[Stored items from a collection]
⁂

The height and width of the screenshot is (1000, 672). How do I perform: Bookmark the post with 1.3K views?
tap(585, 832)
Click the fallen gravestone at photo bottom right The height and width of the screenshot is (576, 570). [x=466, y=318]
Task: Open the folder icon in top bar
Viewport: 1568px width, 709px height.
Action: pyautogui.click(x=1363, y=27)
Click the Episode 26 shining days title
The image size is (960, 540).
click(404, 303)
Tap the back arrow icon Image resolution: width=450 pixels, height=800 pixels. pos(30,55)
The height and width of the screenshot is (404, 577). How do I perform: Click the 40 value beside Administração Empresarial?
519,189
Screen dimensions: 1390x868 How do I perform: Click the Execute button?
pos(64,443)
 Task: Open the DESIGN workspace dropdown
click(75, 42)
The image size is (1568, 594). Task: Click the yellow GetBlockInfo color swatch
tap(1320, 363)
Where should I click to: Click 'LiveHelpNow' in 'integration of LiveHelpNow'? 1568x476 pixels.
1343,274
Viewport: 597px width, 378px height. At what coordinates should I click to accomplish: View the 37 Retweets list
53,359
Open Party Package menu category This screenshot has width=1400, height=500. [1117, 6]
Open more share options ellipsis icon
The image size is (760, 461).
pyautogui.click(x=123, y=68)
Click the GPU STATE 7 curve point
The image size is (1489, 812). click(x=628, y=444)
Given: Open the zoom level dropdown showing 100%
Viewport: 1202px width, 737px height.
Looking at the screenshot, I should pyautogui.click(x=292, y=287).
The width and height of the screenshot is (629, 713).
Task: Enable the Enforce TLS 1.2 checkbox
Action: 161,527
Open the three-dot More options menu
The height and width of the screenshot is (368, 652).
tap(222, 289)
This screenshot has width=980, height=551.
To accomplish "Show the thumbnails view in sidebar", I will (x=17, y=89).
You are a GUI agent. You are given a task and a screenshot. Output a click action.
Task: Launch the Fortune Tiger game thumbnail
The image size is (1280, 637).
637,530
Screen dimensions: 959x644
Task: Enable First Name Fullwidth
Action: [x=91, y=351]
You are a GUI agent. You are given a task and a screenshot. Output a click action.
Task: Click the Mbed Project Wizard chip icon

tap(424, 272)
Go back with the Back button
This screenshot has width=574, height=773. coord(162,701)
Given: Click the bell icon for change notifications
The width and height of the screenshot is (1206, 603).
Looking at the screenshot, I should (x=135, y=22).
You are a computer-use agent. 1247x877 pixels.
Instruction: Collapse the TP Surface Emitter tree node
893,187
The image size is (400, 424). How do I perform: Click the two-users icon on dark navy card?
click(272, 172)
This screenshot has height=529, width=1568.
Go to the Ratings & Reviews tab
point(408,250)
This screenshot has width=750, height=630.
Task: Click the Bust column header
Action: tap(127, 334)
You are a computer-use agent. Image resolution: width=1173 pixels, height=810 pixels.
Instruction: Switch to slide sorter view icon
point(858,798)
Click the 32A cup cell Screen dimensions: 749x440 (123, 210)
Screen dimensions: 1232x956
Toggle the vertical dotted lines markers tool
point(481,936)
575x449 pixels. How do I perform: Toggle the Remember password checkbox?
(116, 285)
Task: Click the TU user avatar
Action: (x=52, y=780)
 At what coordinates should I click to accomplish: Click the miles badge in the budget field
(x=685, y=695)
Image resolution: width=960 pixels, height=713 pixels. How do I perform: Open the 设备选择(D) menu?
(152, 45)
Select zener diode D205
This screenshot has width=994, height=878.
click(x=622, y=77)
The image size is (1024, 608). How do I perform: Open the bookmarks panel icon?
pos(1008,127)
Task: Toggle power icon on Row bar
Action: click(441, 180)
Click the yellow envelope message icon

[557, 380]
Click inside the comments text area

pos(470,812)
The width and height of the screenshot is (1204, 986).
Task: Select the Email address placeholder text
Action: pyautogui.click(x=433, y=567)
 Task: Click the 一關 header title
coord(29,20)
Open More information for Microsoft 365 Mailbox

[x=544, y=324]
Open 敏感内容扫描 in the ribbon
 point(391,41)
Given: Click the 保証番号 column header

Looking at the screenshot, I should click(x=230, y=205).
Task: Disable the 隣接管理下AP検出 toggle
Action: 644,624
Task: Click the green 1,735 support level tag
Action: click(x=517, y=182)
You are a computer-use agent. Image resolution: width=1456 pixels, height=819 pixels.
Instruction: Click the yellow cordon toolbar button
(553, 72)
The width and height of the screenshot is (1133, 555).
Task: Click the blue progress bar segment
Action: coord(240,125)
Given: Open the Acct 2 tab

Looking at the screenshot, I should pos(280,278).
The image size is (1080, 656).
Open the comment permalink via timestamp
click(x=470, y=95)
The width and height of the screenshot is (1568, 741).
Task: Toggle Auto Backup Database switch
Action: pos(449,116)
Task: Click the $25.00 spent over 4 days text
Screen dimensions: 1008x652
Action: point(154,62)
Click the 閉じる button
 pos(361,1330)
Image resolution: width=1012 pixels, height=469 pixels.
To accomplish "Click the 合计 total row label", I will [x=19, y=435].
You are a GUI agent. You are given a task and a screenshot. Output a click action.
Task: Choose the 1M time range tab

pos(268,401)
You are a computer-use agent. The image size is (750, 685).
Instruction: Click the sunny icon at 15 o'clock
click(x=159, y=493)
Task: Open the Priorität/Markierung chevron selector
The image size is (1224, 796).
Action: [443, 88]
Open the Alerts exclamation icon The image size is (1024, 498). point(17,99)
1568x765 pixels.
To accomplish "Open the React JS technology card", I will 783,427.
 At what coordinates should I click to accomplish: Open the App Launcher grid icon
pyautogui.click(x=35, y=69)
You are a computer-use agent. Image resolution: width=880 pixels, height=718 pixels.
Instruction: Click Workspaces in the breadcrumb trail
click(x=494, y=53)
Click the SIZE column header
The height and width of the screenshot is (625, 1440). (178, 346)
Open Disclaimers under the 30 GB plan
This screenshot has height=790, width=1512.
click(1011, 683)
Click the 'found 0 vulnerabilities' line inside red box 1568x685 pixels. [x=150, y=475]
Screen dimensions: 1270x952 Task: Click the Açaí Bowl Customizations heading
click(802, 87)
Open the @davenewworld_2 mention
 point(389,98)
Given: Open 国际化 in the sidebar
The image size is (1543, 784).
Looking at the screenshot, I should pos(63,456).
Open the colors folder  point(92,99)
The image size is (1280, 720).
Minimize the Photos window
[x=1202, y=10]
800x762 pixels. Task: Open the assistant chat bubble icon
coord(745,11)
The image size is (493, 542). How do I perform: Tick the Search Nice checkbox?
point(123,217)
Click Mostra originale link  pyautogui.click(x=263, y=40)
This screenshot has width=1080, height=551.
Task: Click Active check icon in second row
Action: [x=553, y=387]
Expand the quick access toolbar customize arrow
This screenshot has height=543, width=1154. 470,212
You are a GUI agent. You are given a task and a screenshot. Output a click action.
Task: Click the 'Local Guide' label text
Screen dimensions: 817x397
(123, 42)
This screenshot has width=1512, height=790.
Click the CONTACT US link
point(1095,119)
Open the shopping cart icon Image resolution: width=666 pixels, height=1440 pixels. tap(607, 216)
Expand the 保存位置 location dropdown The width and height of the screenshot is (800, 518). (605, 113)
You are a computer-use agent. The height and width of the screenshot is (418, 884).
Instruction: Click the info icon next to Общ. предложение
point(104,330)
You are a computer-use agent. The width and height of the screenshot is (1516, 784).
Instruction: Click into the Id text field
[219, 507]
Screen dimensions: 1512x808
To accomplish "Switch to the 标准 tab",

⁂

[Work instructions] Please find every line in the records above that holds the word "sidebar" and copy it.

[Result of the task]
To accomplish "Show the thumbnails view in sidebar", I will (x=17, y=89).
Given: Open 国际化 in the sidebar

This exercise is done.